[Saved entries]
□ □ □ □ □ □ □

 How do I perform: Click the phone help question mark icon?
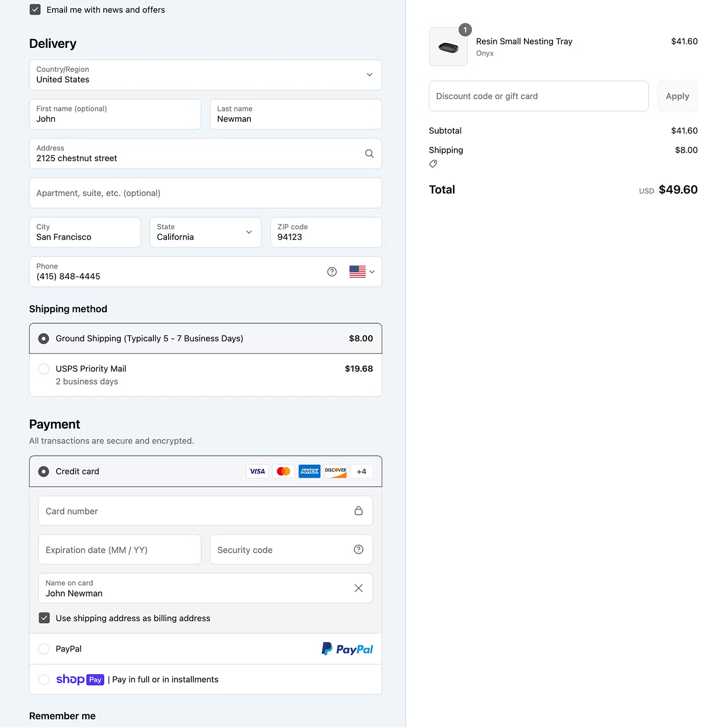coord(332,272)
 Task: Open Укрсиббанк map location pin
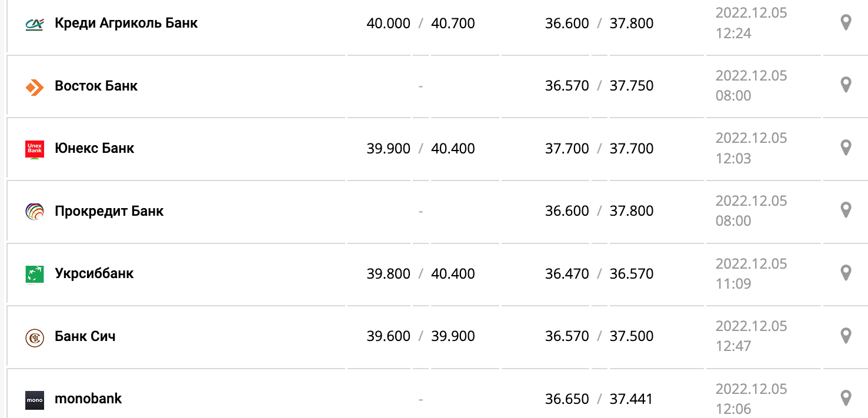pyautogui.click(x=846, y=273)
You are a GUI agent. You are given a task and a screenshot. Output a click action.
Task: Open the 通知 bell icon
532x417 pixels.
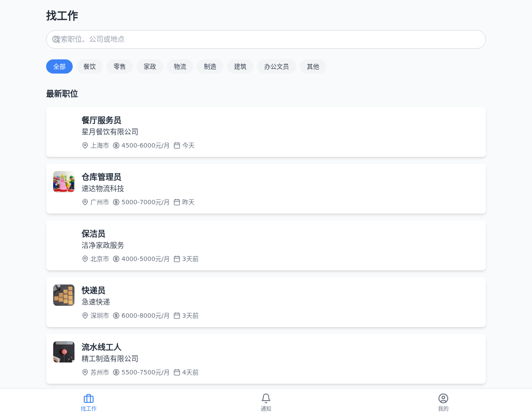tap(266, 398)
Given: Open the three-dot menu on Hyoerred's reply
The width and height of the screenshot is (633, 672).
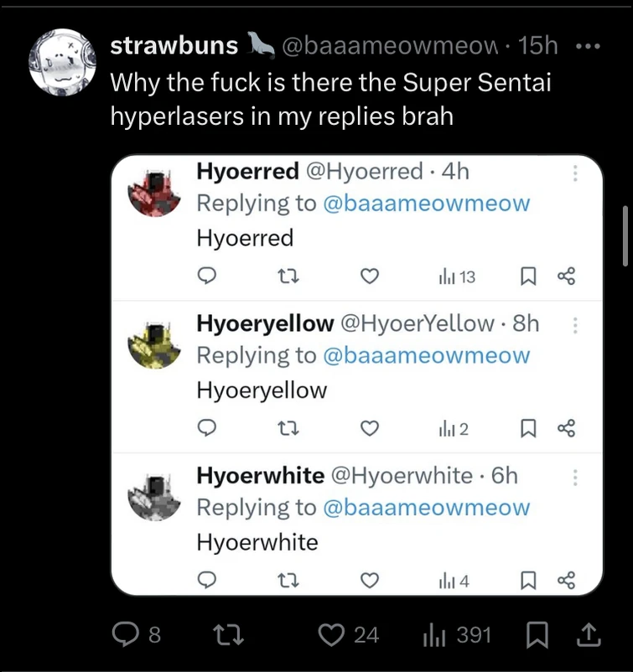Looking at the screenshot, I should click(575, 172).
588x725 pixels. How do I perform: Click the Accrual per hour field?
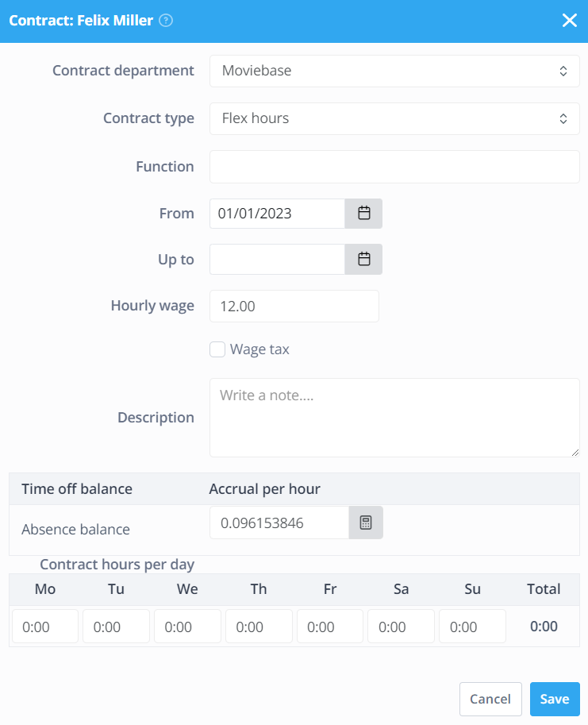pyautogui.click(x=279, y=523)
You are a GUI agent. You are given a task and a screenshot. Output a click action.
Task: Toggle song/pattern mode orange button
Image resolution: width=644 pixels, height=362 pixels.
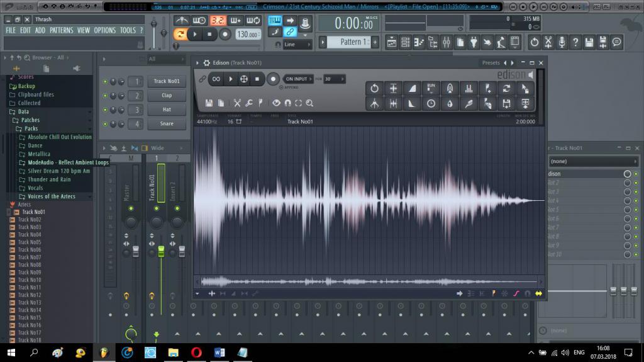(181, 34)
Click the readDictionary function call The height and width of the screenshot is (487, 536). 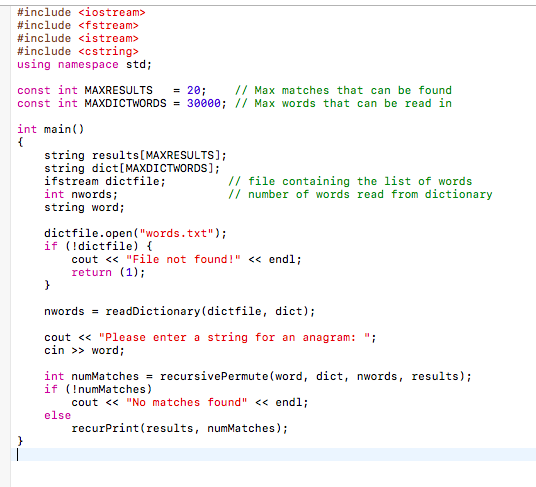210,311
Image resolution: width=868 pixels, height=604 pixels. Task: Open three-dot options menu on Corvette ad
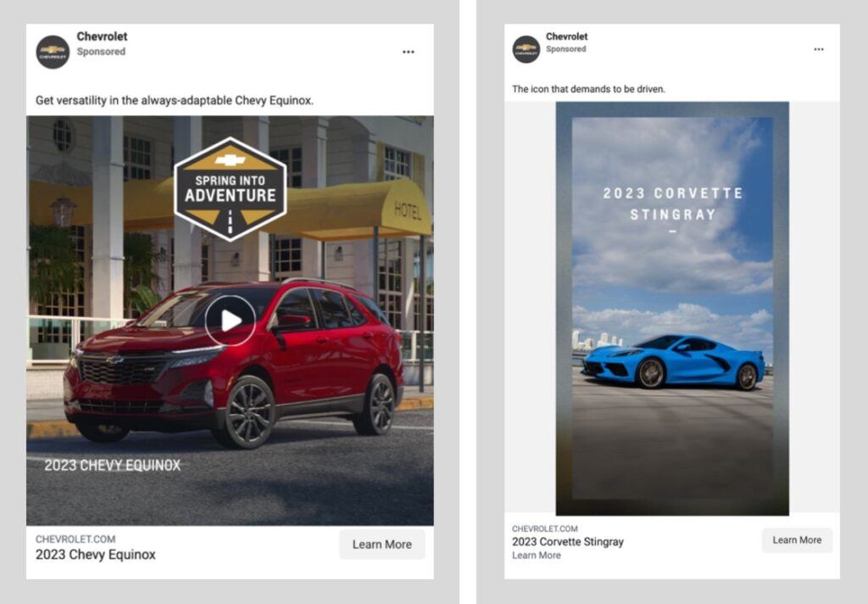[818, 49]
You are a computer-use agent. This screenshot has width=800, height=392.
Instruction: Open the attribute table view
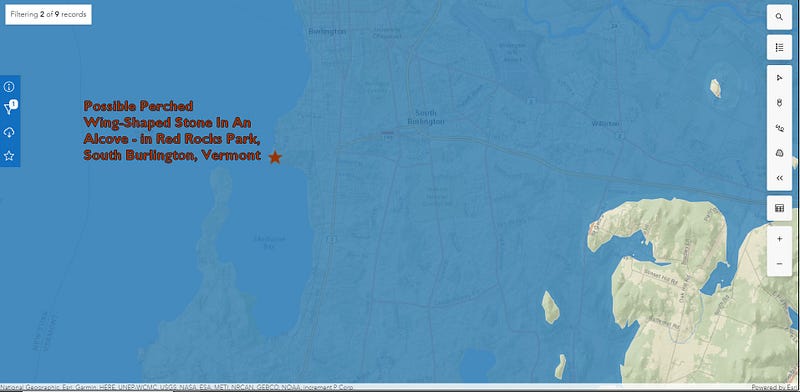pos(779,208)
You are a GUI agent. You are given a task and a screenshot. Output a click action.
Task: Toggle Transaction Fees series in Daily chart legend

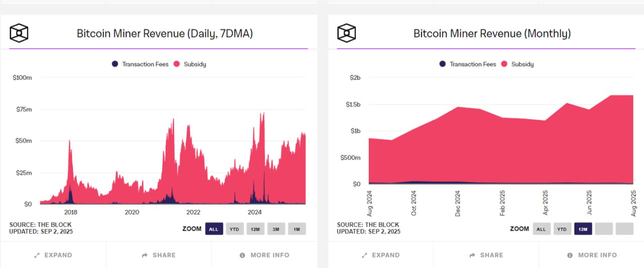point(140,64)
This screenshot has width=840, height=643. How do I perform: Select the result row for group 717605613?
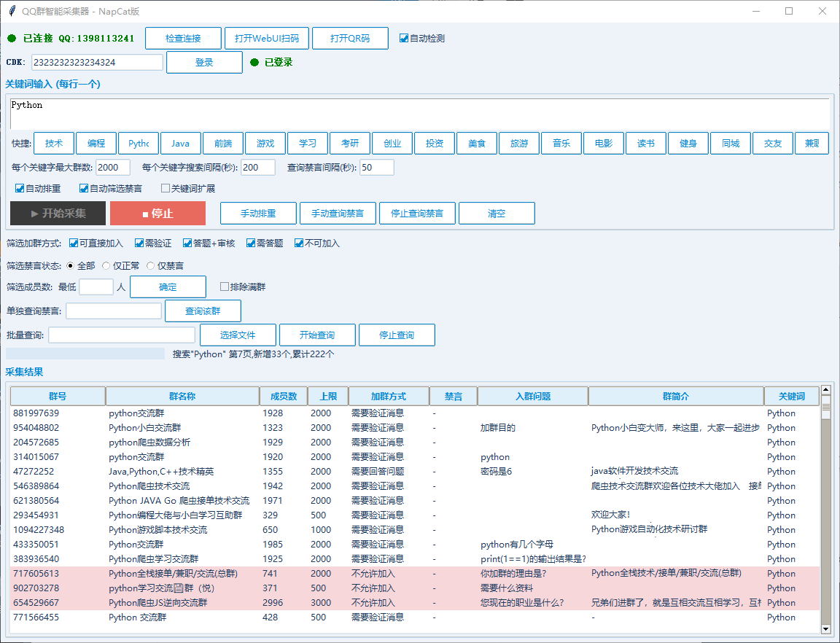pos(415,573)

□ □ □ □ □ □ □

__TO DO__
Please output exactly the lines of the data above, from its first line through the line with "Task: Toggle song/pattern mode orange button", and nothing else; drop the pictures.

__OUTPUT OF THE EXERCISE__
 How do I perform: Click the phone help question mark icon?
coord(332,272)
 Task: Open Укрсиббанк map location pin
pyautogui.click(x=846, y=273)
You are a GUI agent. You are given a task and a screenshot. Output a click action.
Task: Open the 通知 bell icon
532x417 pixels.
tap(266, 398)
Given: Open the three-dot menu on Hyoerred's reply
The width and height of the screenshot is (633, 672).
Looking at the screenshot, I should click(575, 172).
588x725 pixels. How do I perform: Click the Accrual per hour field?
pyautogui.click(x=279, y=523)
You are a GUI agent. You are given a task and a screenshot. Output a click action.
Task: Toggle song/pattern mode orange button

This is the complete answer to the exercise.